自托管 AI gateway — LiteLLM/Bifrost/Portkey 与统一接入层
自托管 AI gateway — LiteLLM/Bifrost/Portkey 与统一接入层
日期: 2026-07-27 阶段: Phase 2 - AI-native 参考架构 标签: #ai-gateway #litellm #cost-control
核心问题
agent-v2 现在直接在 src/agent/config/providers.ts 里硬编码了 5 个 provider(xiaomi/anthropic/openai/deepseek/custom),每个 sub-agent 各自 generateText() 直连 LLM API。这套「应用直连」模式在 demo 期没问题,但放到合规产品里有四个致命洞:成本不可控(没有跨 agent 的预算闸门,orchestrator 一次广度检索能烧 15× 普通 chat 的 token,Anthropic multi-agent 系统已实测过,2025-06)、故障不韧性(一个 provider 429 整条链就断)、密钥裸奔(API key 散在前端配置里)、可观测割裂(Day 22-25 建的 OTel 链路在「调 LLM」这一跳是黑盒)。
今天回答一个架构问题:该不该在应用和 LLM 之间插一层 AI gateway? 答案是「该」,但关键是想清楚 gateway 的五层职责边界、三个主流产品(LiteLLM / Bifrost / Portkey)的取舍,以及 agent-v2 统一走 gateway 后哪些代码该删、哪些该留。
关键内容
A. AI gateway 的五层职责:从「代理」到「控制平面」
把 gateway 当成「一个转发 OpenAI 格式请求的反向代理」是低估它。它的本质是 LLM 调用的控制平面(control plane),职责自下而上分五层,每层解决「应用直连」的一个洞:
① 接入层(normalization):用 OpenAI 兼容格式统一 100+ provider。LiteLLM 把 Bedrock/Vertex/Anthropic/本地 vLLM 全收敛成同一个 /chat/completions 端点(LiteLLM docs,2026-06)。价值不是「省得学多个 SDK」,而是让上游应用对 provider 无感——切换底模不改业务代码。
② 缓存层(caching):精确缓存(OpenAI/Anthropic prompt caching 透传)+ 语义缓存(Day 45 详谈)。命中直接返回,不进 LLM。
③ 路由层(routing):跨 deployment 的负载均衡 + 按成本/延迟/语义选模型(Day 46 详谈)。
④ 韧性层(resilience):fallback 链、retry、cooldown。某 provider 429 或超时,自动降级到 fallback 模型,而不是把错误抛回 agent。
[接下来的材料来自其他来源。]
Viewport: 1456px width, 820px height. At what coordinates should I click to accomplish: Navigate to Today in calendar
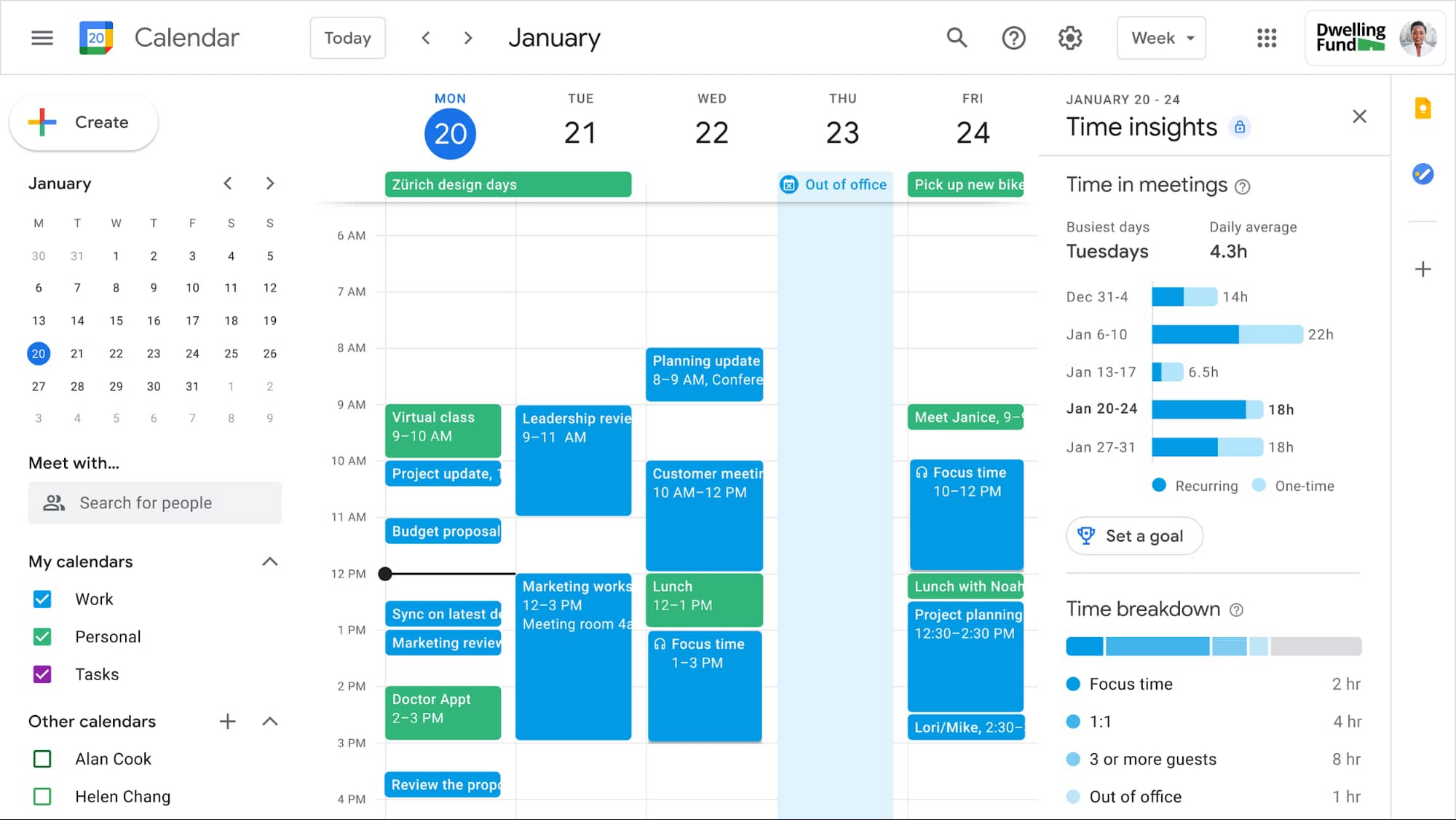349,37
⑤ 治理层(governance):virtual keys(每个 team/project 一把虚拟密钥,真密钥只在 gateway 持有)、per-key budget(日/周/月/年预算,超支直接拒请求)、rate limit、spend tracking、guardrails(PII/越狱拦截)、统一 logging。
关键洞察——这五层必须在一个进程内串成一条请求流水线,因为它们共享同一份「请求上下文」(谁的 key、命中没命中缓存、走了哪个 fallback、花了多少钱)。LiteLLM 的实现是一套 hook 链(LiteLLM docs,2026-06):
client ──► [gateway proxy]
│
① auth: 校验 virtual key、查 budget(超支 → 402 拒绝)
│
② async_pre_call_hook: 改写/拒绝请求(PII mask、注入 system)
│
③ cache lookup: 精确 hash 命中? ──是──► 直接返回(不计费、不进 LLM)
│ 否
④ router.pick(): 按策略选 deployment(成本/延迟/健康度)
│
⑤ 调 LLM ──► 失败? ──是──► fallback 链下一个 / retry(带 cooldown)
│ 成功
⑥ async_post_call_hook: 流式审计、guardrail(streaming 仅 audit,不可拦)
│
⑦ spend tracking + logging: 写 cost、写 OTel span
│
response ──► client
反直觉洞察①(gateway 的价值不在「省事」而在「把横切关注点从 N 个 agent 里抽出来」):很多人觉得 gateway 只是「少写几个 SDK adapter」,所以「我才 5 个 provider,不值得引入」。真正的价值是:预算、重试、密钥轮换、成本归因这些横切关注点,在「应用直连」模式下会被复制到每一个 sub-agent(knowledge/research/portfolio 各写一遍 retry),而 gateway 让它们收敛到一处。判断要不要上 gateway 的标准不是 provider 数量,而是 agent 数量 × 横切关注点数量——agent-v2 有 4 个 agent(1 orchestrator + 3 sub),横切关注点 5 个,等于 20 处潜在重复。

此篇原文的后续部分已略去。